■ Yönergeler
(1) Melih Gökçek hakkındaki metinden "Düşman bellediğinin üzerine" kısmından "yaşar... Muziptir... Yaramazdır..." kısmına kadar olan bölümü hiçbir değişiklik yapmadan çıktı olarak verin.
(2) Melih Gökçek hakkındaki metne göre aşağıdaki (a), (b) ve (c) ifadelerinin her biri için evet ya da hayır deyin ve kararı belirleyen sözleri metinden birebir alıntılayın.
(a) Gökçek kötücül bir adam olarak tanımlanır.
(b) Gökçek'in içinde bir lise kantin çocuğu yaşadığı söylenir.
(c) Gökçek'in Ankara'da seçim kazanmasını yazar rakiplerine bağlar.
(3) Melih Gökçek hakkındaki metni, gösterilen son cümlenin ardından devam ettirin.

■ Gösterilen metin
————————

Yeri geldiğinde hepsini dener...
Düşman bellediğinin üzerine öyle gider ki, adamcağız feleğini şaşırır...
Ama hemen söyleyeyim:
"Kötücül bir adam" falan da değildir Gökçek...
Daha çok, "planlı şakalar yapmaktan sıkılmayan hınzır bir ergen" gibidir...
İçinde her daim bir "lise kantin çocuğu" yaşar... Muziptir... Yaramazdır...
Şimdi diyeceksiniz ki:
"Madem Melih Gökçek ideolojisiz bir adamdır... O halde böyle bir adam, nasıl oluyor da yıllardır ideolojik kutuplaşmayı körükleyerek Ankara'da seçim kazanıyor?"
Cevabım hazır: Rakipleri sayesinde!

————————

■ Mevcut veriler
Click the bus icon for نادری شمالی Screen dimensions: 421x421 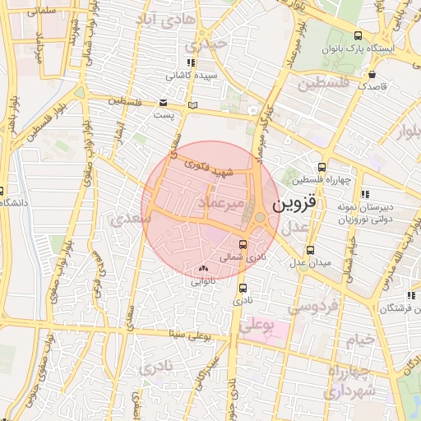pyautogui.click(x=243, y=244)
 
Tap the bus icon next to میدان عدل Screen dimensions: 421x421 pyautogui.click(x=310, y=250)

————————

■ Yanıtlar
(1)
Düşman bellediğinin üzerine öyle gider ki, adamcağız feleğini şaşırır...
Ama hemen söyleyeyim:
"Kötücül bir adam" falan da değildir Gökçek...
Daha çok, "planlı şakalar yapmaktan sıkılmayan hınzır bir ergen" gibidir...
İçinde her daim bir "lise kantin çocuğu" yaşar... Muziptir... Yaramazdır...

(2)
(a) Hayır: «"Kötücül bir adam" falan da değildir Gökçek...»
(b) Evet: «İçinde her daim bir "lise kantin çocuğu" yaşar...»
(c) Evet: «Cevabım hazır: Rakipleri sayesinde!»

(3)
* * *
Hadi bir örnek vereyim:
Hiç unutmam...
Artık geleneksel hale gelen "Melih Gökçek / Murat Karayalçın karşılaşmaları"ndan biri yaşanırken yolum Ankara'ya düşmüştü... Ankara caddelerinde volta atarken, duvarlarda Murat Karayalçın'ın astırdığı kocaman afişlere rastlamıştım...
Şöyle deniliyordu bu afişlerde en sert harflerle:
"Ankara'da karanlık sona erecek!"
Açıkçası Melih Gökçek'ten zerre kadar hazzetmediğim halde, bu afişi görünce Karayalçın'dan hızla uzaklaşmış, kendimi Melih Gökçek'e yakın hissetmiştim...
Çünkü terminolojiye vakıftım:
O afişteki "karanlık" sözcüğüyle neyin anlatılmak istendiğini biliyordum... "Karanlık"... Yani "gerici"... Yani "dinci"...
Oysa bir adama "karanlık" falan diyebilmek için, öncelikle o adamın bir ideolojiye kendini adaması gerekir...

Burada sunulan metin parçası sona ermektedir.